# [DIRECTIONS FOR THIS TASK]
Go through the data and copy each line that holds "logo".

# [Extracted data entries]
■ ■ ■ ■ ■

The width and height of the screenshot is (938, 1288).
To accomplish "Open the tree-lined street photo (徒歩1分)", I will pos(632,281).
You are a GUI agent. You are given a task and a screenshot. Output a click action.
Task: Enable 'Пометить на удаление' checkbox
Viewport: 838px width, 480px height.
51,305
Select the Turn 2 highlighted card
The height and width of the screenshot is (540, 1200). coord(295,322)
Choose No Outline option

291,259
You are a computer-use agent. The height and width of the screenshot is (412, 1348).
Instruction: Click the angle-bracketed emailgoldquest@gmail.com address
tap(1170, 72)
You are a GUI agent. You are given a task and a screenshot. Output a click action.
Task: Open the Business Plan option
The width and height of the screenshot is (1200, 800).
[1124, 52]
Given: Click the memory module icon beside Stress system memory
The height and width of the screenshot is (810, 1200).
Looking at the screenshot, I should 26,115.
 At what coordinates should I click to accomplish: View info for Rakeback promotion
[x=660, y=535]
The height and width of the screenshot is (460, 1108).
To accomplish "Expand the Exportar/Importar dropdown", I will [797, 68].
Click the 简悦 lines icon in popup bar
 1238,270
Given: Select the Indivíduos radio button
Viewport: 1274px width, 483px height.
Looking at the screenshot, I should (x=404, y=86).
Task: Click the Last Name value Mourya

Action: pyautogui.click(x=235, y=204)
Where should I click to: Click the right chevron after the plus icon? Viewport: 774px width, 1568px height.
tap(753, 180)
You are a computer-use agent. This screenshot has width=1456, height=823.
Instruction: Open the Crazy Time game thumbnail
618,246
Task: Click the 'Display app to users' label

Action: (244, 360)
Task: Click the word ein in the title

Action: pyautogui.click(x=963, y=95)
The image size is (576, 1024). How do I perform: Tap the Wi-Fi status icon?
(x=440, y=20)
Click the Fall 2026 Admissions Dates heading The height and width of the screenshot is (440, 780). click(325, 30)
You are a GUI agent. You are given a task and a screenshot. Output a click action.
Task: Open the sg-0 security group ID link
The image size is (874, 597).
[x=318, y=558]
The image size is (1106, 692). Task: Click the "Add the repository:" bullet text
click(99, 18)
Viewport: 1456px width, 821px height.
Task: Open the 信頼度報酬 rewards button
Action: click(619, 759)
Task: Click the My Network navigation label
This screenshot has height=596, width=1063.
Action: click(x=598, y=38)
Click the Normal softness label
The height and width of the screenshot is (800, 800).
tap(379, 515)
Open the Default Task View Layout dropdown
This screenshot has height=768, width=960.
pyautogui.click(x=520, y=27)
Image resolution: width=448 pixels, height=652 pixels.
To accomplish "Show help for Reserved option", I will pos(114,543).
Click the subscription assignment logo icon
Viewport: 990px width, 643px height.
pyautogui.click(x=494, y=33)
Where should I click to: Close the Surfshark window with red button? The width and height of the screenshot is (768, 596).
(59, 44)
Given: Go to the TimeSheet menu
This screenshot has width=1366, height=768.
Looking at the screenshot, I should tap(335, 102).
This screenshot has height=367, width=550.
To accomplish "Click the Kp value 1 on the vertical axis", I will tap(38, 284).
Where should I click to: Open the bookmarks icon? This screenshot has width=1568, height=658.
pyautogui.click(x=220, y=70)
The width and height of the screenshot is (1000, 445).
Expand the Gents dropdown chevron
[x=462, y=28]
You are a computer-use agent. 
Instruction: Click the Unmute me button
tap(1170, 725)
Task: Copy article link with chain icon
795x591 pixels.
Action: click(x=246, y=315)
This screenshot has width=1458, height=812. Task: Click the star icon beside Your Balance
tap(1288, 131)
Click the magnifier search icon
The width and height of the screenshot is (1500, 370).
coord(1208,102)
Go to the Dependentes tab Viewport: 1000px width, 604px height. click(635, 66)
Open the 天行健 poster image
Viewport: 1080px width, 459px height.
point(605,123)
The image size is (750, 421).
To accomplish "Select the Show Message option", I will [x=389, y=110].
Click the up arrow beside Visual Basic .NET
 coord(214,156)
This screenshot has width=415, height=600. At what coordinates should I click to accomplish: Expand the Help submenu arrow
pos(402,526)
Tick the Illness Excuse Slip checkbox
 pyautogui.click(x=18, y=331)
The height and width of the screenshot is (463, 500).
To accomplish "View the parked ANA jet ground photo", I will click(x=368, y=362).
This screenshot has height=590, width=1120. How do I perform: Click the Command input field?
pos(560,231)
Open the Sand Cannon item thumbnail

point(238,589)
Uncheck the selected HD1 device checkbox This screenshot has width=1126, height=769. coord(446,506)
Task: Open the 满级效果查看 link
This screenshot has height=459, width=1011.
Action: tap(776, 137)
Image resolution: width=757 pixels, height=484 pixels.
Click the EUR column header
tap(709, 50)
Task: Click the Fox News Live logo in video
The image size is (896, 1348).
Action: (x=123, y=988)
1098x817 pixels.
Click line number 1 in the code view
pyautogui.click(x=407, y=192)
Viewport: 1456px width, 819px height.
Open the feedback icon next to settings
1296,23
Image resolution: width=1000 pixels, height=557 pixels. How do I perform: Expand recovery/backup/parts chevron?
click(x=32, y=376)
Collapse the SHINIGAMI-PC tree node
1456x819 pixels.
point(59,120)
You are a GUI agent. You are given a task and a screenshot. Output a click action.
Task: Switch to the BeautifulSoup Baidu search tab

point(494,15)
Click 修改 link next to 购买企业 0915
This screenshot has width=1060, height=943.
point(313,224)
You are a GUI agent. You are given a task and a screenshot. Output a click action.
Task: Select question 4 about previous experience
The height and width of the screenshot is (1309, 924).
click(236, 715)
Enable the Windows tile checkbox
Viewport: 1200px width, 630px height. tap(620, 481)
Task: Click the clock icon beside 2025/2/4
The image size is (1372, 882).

■ ■ ■ ■ ■

# [TASK OUTPUT]
Click the subscription assignment logo icon
Task: Click the Fox News Live logo in video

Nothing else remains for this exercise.